Fire & Smoke
When I first met my husband in 2000, he was studying at Oregon State University, and I was just about to start law school at the University of Georgia. When we decided to get married, one of us had to move, and I ended up studying as a visiting student at the University of Oregon my last year (though my degree was ultimately from UGA).
That move started a three year adventure of life on the west coast, where we travelled extensively in the Pacific Northwest and also became very close to Marty and Barbara McKeown. Marty hired me as a clerk when I was in law school, and I helped write briefs and arguments for his many workers compensation and social security clients.
After I graduated, Marty hired me as an associate, and I started my career helping people hurt on the job— mostly folks who worked in lumber mills and hospitals. My work with him involved arguing cases before administrative law judges and the Oregon Court of Appeals and getting to know my fellow attorneys.
The job also involved travel to meet with clients or attend hearings in Portland, Klamath Falls, Coos Bay, Grants Pass and Medford, Oregon.
When we first started hearing about fires out west, we weren’t surprised. Fires are a regular part of life there, and when we take road trips, we adjust when fires cause hazardous or smoky conditions.
For instance, we were going to visit friends in Salt Lake City several years ago, but due to fires, we diverted south. Just this summer, we intended to visit the North Rim of the Grand Canyon but were thwarted by fires.
But these fires are different. They are bigger. They are fiercer.
We now see places that feel like a second home to us blanketed by smoke. Our friends, Marty and Barbara McKeown, when we called them this weekend, had escaped to the coast, where air quality was better (though it was still foggy).
My sister, who lives just east of Portland, traveled with her family to the Oregon state border with Idaho on Sunday in an effort to glimpse blue sky. The air quality, due to fires, in Gresham and the Portland area was in excess of an index of 500 last weekend.
To give you some perspective, an air quality index above 301 is considered hazardous.
To give you yet more perspective, the air quality index in Atlanta today (I wrote this on Tuesday) is 30.
My sister and her children wore masks not just because of COVID-19 but because breathing the very air was dangerous.
We as a people believe in life, liberty and the pursuit of happiness, and clean air is both life-sustaining and a source of happiness. Having lived in a place where it rained for almost six months straight, I can attest to the fact that grey skies can get you down, even if you have the sunniest of dispositions and a positive outlook on life.
With the passage of the Clean Air Act in 1963, the United States made a commitment to control air pollution. Several amendments were added to address air quality standards.
Prior to that, especially in the 1940s and 1950s, America experienced terrible air pollution events, including a lethal smog that blanketed Donora, Pennsylvania, in 1948.

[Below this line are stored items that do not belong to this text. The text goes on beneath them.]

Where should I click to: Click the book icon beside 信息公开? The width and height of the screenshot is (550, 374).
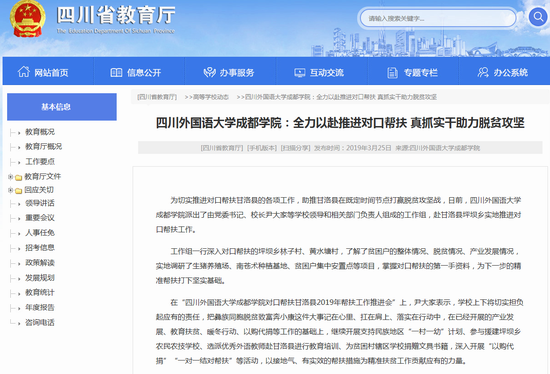click(x=116, y=73)
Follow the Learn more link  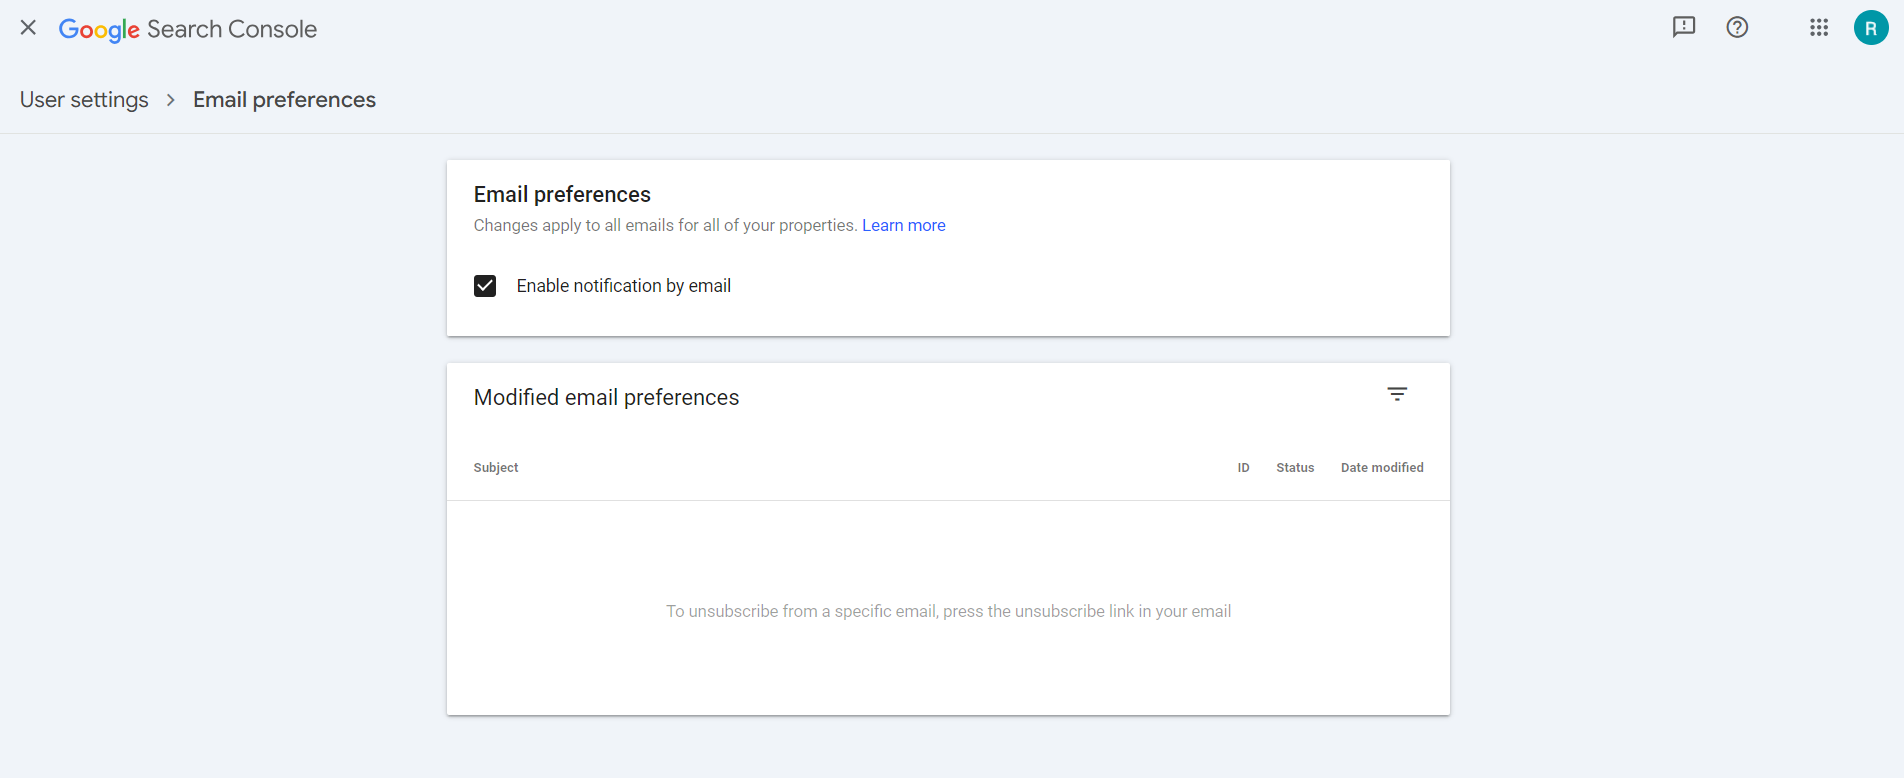(903, 226)
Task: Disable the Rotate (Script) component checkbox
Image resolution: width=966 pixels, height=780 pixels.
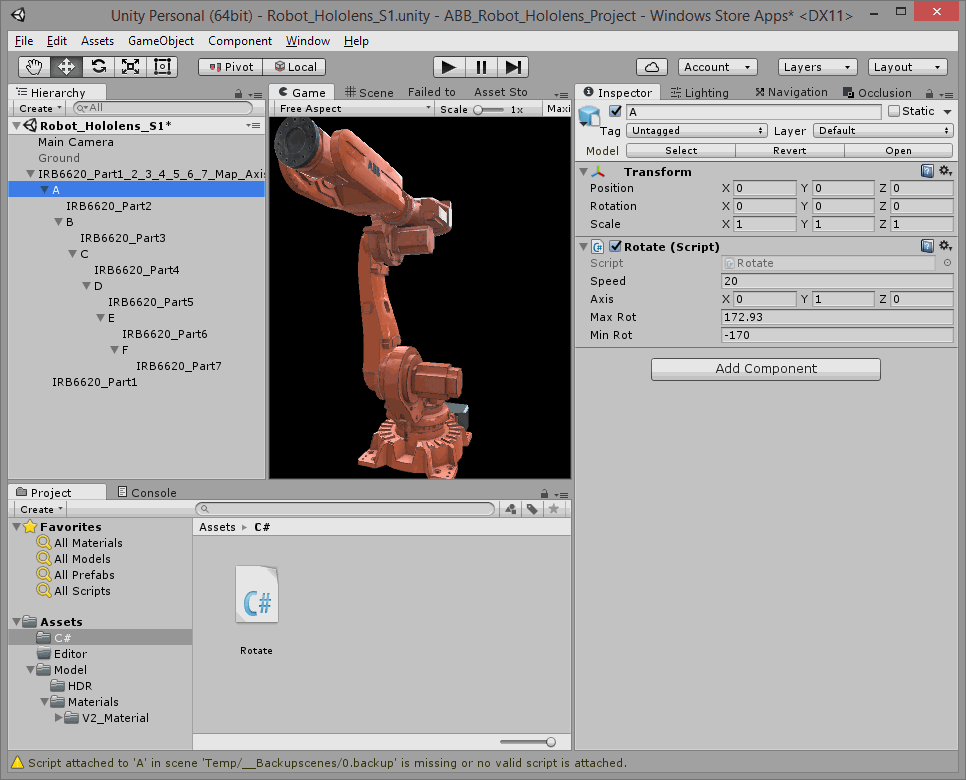Action: point(614,246)
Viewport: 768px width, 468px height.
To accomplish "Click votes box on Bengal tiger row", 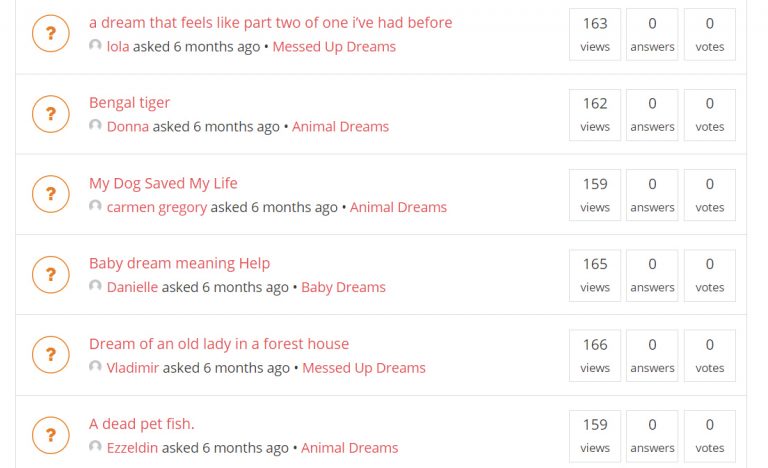I will tap(710, 114).
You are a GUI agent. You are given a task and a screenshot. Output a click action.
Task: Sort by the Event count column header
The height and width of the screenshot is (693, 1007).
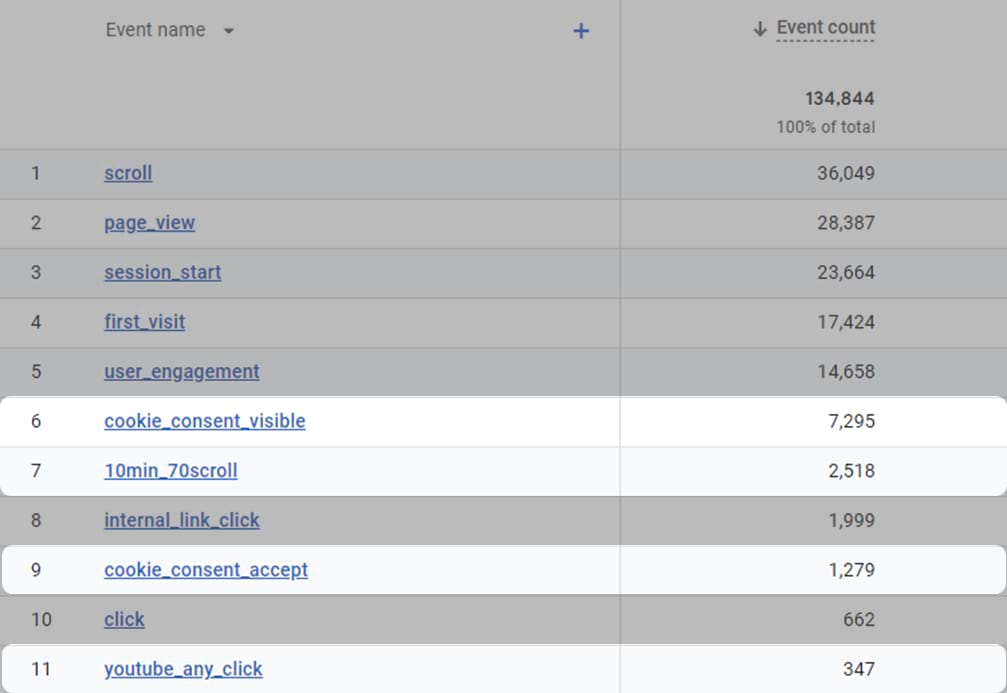click(825, 28)
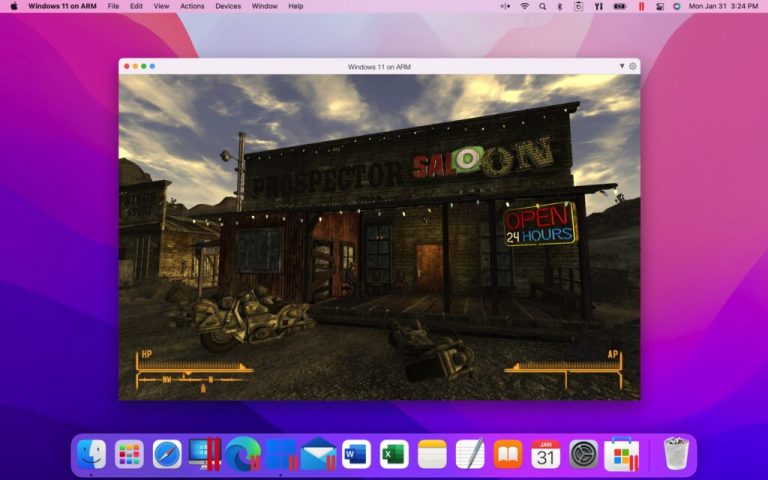This screenshot has height=480, width=768.
Task: Open the Windows Mail app in dock
Action: (318, 454)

Since then, strides have been made in terms of reducing criteria air pollutants, such as nitrogen oxides, sulphur oxides and lead.
People transitioned from wood-burning stoves to coal to industrial power plants with pollution prevention equipment, including scrubbers, precipitators and other best available control technologies.
Now, several power providers are shifting to renewable sources of energy such as solar, wind, hydro and even geothermal and tidal. All of these options do not involve combustion, the source of particulate matter in our air.
As to those western fires, thankfully rain looks like it is moving in and will help the firefighters battle the blazes and will help to improve the quality of the air, hopefully providing glimpses of blue sky to my sister, our friends and all the good people out west.